# [Task]
Write out the records word for word, beginning at the line that contains "Image resolution: width=1346" and ending with the line that contains "coord(317,626)". Include both of those lines.

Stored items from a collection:
···

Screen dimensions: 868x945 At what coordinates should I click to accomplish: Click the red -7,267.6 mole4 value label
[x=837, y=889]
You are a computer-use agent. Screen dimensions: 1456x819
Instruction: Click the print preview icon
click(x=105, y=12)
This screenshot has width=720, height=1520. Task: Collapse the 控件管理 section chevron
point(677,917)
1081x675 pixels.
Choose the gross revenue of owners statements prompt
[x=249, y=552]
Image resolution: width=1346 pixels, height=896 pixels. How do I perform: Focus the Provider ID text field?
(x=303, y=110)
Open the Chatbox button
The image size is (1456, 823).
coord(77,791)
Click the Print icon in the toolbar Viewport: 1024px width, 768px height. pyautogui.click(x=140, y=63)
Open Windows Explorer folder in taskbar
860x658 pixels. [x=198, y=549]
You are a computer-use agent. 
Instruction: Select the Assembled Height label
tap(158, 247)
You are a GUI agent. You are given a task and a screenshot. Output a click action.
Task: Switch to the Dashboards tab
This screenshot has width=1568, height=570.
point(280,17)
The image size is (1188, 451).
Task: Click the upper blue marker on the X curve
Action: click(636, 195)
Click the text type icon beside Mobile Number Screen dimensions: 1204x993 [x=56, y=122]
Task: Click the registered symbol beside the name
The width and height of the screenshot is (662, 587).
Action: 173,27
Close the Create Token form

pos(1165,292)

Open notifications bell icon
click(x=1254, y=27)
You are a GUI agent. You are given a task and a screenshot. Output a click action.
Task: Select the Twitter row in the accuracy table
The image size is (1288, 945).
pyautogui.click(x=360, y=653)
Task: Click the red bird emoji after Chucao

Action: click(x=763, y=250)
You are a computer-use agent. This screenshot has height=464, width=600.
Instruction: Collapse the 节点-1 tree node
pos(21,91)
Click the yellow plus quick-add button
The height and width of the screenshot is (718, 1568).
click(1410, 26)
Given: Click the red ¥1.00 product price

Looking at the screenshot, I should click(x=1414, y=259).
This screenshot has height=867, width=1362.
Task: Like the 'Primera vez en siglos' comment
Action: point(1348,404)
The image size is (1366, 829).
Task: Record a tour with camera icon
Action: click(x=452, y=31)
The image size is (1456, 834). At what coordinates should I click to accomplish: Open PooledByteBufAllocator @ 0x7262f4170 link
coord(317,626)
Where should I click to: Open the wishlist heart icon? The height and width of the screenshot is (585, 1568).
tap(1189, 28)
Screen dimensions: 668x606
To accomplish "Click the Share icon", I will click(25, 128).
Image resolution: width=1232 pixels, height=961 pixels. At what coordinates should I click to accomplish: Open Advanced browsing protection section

···

# [Response to the exercise]
Image resolution: width=1346 pixels, height=896 pixels. How do I perform: Focus the Provider ID text field?
(x=303, y=110)
Open the Chatbox button
The image size is (1456, 823).
coord(77,791)
Click the Print icon in the toolbar Viewport: 1024px width, 768px height. pyautogui.click(x=140, y=63)
Open Windows Explorer folder in taskbar
860x658 pixels. [x=198, y=549]
You are a computer-use agent. 
Instruction: Select the Assembled Height label
tap(158, 247)
You are a GUI agent. You are given a task and a screenshot. Output a click action.
Task: Switch to the Dashboards tab
This screenshot has width=1568, height=570.
point(280,17)
The image size is (1188, 451).
Task: Click the upper blue marker on the X curve
Action: click(636, 195)
Click the text type icon beside Mobile Number Screen dimensions: 1204x993 [x=56, y=122]
Task: Click the registered symbol beside the name
The width and height of the screenshot is (662, 587).
Action: 173,27
Close the Create Token form

pos(1165,292)

Open notifications bell icon
click(x=1254, y=27)
You are a GUI agent. You are given a task and a screenshot. Output a click action.
Task: Select the Twitter row in the accuracy table
The image size is (1288, 945).
pyautogui.click(x=360, y=653)
Task: Click the red bird emoji after Chucao

Action: click(x=763, y=250)
You are a computer-use agent. This screenshot has height=464, width=600.
Instruction: Collapse the 节点-1 tree node
pos(21,91)
Click the yellow plus quick-add button
The height and width of the screenshot is (718, 1568).
click(1410, 26)
Given: Click the red ¥1.00 product price

Looking at the screenshot, I should click(x=1414, y=259).
This screenshot has height=867, width=1362.
Task: Like the 'Primera vez en siglos' comment
Action: point(1348,404)
The image size is (1366, 829).
Task: Record a tour with camera icon
Action: click(x=452, y=31)
The image size is (1456, 834). At what coordinates should I click to accomplish: Open PooledByteBufAllocator @ 0x7262f4170 link
coord(317,626)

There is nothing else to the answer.